Text extract ▸
++++++++++++++++++++

The social discussion of baseball (and other sports) has changed. In the past, there were plenty of examples of ‘bad’ behaviour. In the 1920s, Babe Ruth (the game’s first celebrity) was known for drinking and his wife had a mental breakdown due to his ‘womanising’; in the 1950s/1960s, another hall-of-famer, Mickey Mantle, was also a notorious carouser. Yet, in both cases, the players’ escapades were often kept quiet by the media, who focused more attention on what they did on the field, and on the fact that they were great players.
Contrast that with the discussion of A-Rod. First of all, A-Rod’s ‘bad’ behaviour is different. While Ruth and Mantle were slated for imbibing booze, today Roberts (and others) disparage A-Rod because he prefers water to alcohol when out at a nightclub, viewing this as something weird and narcissistic. And today steroids are considered ‘bad’, even though when Rodriquez and others have resorted to drugs it is typically because they are dedicated competitors who want to find an edge and improve their performance (unlike alcohol, which in excess impairs performance over time). The other difference today is that players’ supposed bad behaviour is the media’s primary focus, at the expense of discussing the game itself. In Ruth’s and Mantle’s days, the bad behaviour was a sideshow, if reported at all.
As it happens, I really don’t care who A-Rod sleeps with, or what supplements he ingests. As a fan of the game, what I would like to know includes: what makes him so good? Many like to say simply that he is ‘talented’, but that does not seem to give him credit for hard work and skill development. How is he able to perform so consistently? His swing is a thing of beauty, a combination of fluidity and power. How did he grow from being among the best young players to become the top player in the game, and how has he adjusted his play over time?

++++++++++++++++++++

Raw records ▸

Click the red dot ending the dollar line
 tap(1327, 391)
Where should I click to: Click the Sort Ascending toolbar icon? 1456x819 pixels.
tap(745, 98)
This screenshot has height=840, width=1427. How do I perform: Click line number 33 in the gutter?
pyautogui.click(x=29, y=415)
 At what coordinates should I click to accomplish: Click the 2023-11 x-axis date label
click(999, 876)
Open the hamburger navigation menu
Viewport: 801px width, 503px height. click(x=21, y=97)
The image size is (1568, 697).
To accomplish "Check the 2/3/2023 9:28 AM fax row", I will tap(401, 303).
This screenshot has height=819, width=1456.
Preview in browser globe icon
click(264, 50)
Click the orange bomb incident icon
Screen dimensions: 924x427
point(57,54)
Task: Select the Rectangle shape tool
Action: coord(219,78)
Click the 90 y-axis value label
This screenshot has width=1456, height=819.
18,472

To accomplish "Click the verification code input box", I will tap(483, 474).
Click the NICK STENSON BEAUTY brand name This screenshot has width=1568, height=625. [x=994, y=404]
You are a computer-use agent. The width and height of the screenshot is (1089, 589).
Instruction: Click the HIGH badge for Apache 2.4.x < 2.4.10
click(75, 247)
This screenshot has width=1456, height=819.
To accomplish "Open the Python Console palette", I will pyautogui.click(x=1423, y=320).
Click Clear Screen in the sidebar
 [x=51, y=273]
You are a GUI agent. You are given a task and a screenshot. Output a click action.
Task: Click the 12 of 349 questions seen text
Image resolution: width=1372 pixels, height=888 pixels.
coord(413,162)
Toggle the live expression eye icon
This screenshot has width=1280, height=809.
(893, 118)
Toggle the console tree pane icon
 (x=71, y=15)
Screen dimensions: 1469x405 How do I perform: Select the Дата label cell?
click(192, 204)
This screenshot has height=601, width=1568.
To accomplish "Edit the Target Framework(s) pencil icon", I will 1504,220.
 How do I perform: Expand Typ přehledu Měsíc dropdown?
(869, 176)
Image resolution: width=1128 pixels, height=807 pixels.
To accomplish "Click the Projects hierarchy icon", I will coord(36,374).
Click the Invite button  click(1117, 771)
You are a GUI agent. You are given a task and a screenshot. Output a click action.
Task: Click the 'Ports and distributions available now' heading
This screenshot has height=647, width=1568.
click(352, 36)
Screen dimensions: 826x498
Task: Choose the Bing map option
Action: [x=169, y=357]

++++++++++++++++++++

Directives ▸
(a) Return the part of the baseball commentary from "As it happens, I" up to and including "play over time?".
(b) In the baseball commentary, what does A-Rod prefer to alcohol when he is out at a nightclub?
(c) Continue the baseball commentary, picking up after its final sentence.
The material placed after the baseball commentary was taken from a different source.

Results of the tasks ▸
(a)
As it happens, I really don’t care who A-Rod sleeps with, or what supplements he ingests. As a fan of the game, what I would like to know includes: what makes him so good? Many like to say simply that he is ‘talented’, but that does not seem to give him credit for hard work and skill development. How is he able to perform so consistently? His swing is a thing of beauty, a combination of fluidity and power. How did he grow from being among the best young players to become the top player in the game, and how has he adjusted his play over time?

(b) Water.

(c)
Yes, there is a world that surrounds baseball, like the money and celebrities. Yet the great thing about the game is that, once the first pitch is thrown, it is all about what happens between the white lines. The challenges and drama that interest me and other sports fans are those that are inherent in the game itself, not from how athletes interact with broader society between games.
A-Rod could not play at the beginning of this season due to a hip injury. With the swirling steroids allegations, all eyes were upon him when he returned to the line-up in early May for a game in Baltimore, and fans there taunted him. He responded by hitting the first pitch thrown to him out of the park. Take that.
Since then, the season hasn’t gone that well for him. His statistics are not terrible, but they are not anywhere near his standards. Many now argue that Albert Pujols is the new top player in the game. The steroids controversy has died down, as most fans around the country have got over it, but A-Rod still has to contend with those self-appointed moral guardians, the sportswriters. A-Rod’s best riposte to them is to do what he did in Baltimore – hit a home run.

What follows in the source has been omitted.